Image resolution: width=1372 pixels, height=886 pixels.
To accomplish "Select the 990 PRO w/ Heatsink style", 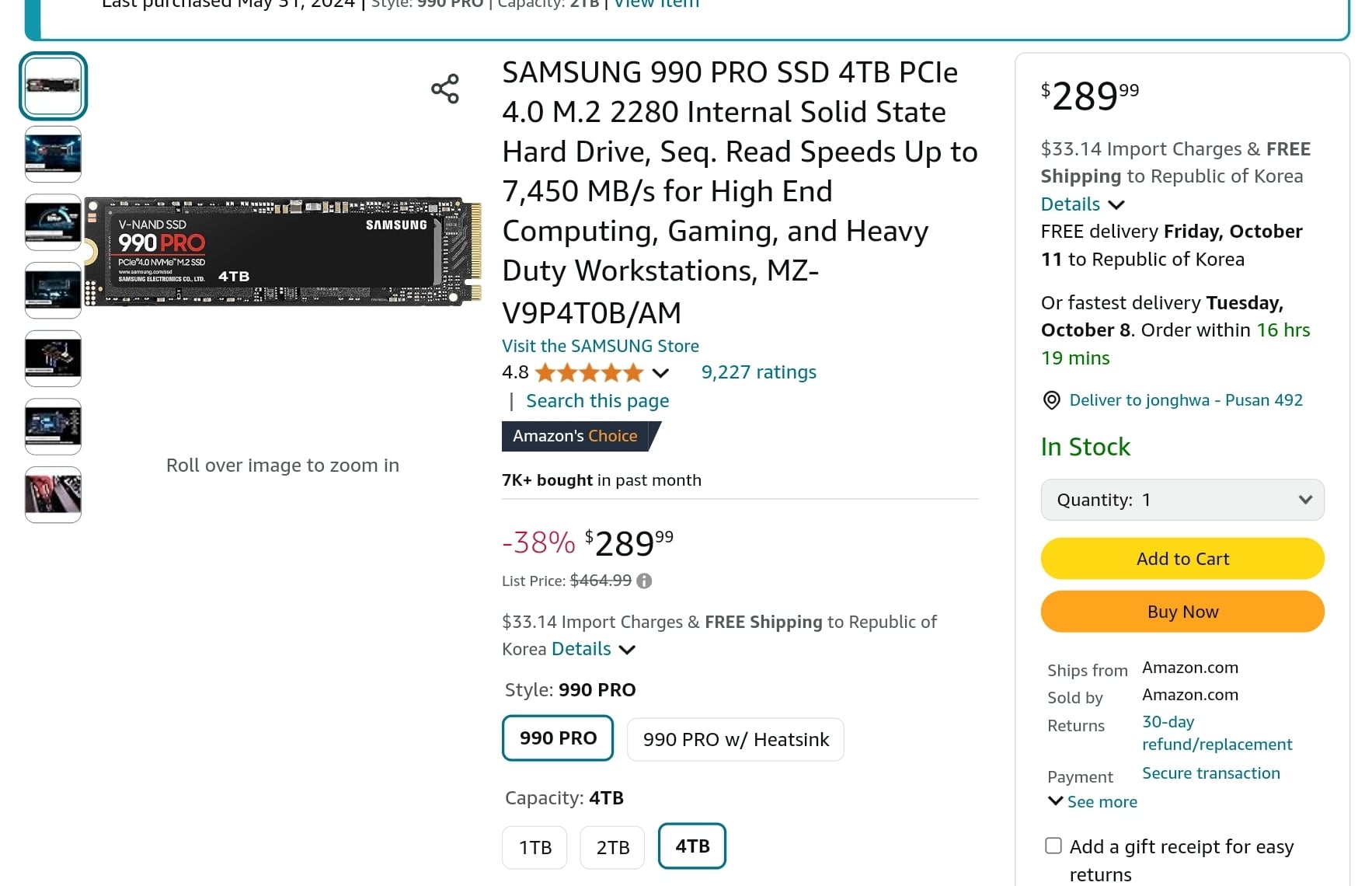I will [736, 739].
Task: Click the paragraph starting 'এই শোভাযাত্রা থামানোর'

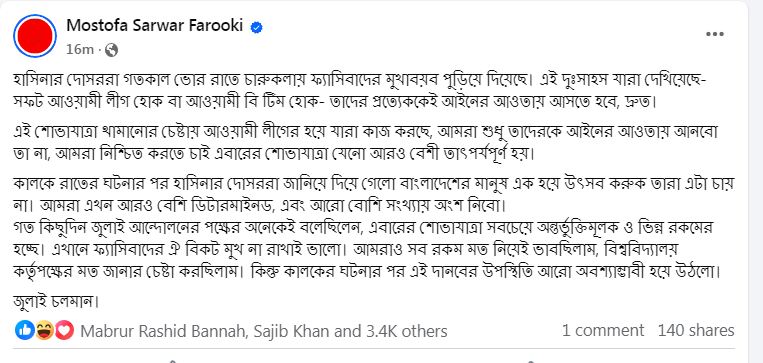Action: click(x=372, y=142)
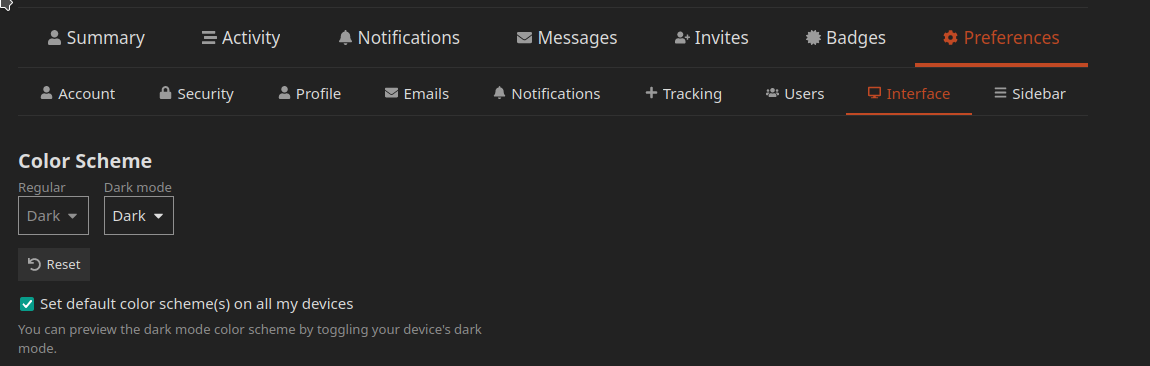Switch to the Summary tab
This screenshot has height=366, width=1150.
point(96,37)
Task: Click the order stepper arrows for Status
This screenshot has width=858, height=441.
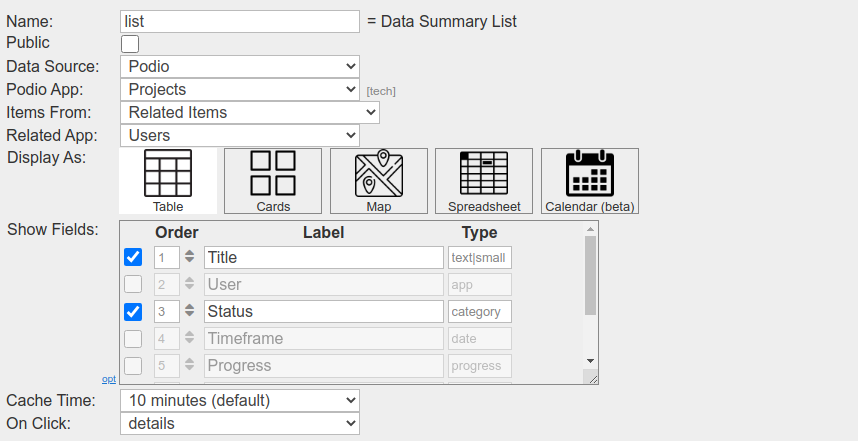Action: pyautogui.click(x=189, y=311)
######
__EXERCISE INSTRUCTIONS__
Lines from the one containing "Task: Click the order" through the end of the material above must be reproduced exactly; pictures must not be.

__OUTPUT BELOW__
Task: Click the order stepper arrows for Status
This screenshot has width=858, height=441.
Action: pyautogui.click(x=189, y=311)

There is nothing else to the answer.